I'm running Ubuntu 22.04.2 LTS on a supermicro system with the following configuration:
- Intel Xeon Gold 6248R
- 256GB RAM
- Samsung PM1735 NVMe SSD (6,4TB) // (currentfirmware: EPK98B5Q)
- XFS filesystem
TRIM causes a consistent freeze of the whole machine every time it is executed by the fstrim.timer. Also the large trimmed amounts are concerning each time. Monitoring the fstrim output via fstrim -v is not possible, since I don't want to cause another freeze by running it manually. Here's the journal output:
Apr 20 00:48:35 hostname fstrim[1361579]: /mnt: 3.8 TiB (4144756957184 bytes) trimmed on /dev/nvme0n1
Running hdparm -I /dev/sdx doesn't seem to have a useful output:
root@hostname ~ # hdparm -I /dev/nvme0n1
/dev/nvme0n1:
I've read different guides on how to check, if fstrim is supported by the NVME. I'd like to simply disable it, but I'm not sure of the consequences. Should it ever be disabled?
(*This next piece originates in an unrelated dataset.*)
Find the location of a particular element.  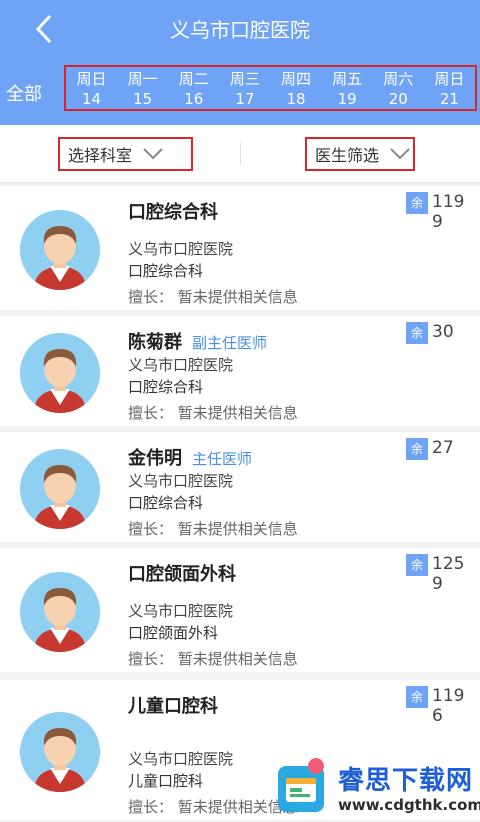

EDIT: After a lot of testing and monitoring, we have come to the conclusion that the TRIM operation is not the main cause of this problem, but instead the effect of it. The system is running LXD virtualization with an I/O usage of constantly 85% - 99%, writing only 70mb/s and reading 5-10mb/s. When TRIM starts, the system crashes as a result of the NVMe being stressed out.
Using iotop and atop [-Ddp] showed that glusterfs is causing these high I/O numbers. After searching for hours, I couldn't find anything near close to this issue. Every other thread on the internet kept discussing the networking aspect.
We compared the mentioned LXD system with a host that uses OpenVZ containering running the same configuration. No I/O issues whatsoever.
Any ideas on how to tweak the gluster performance?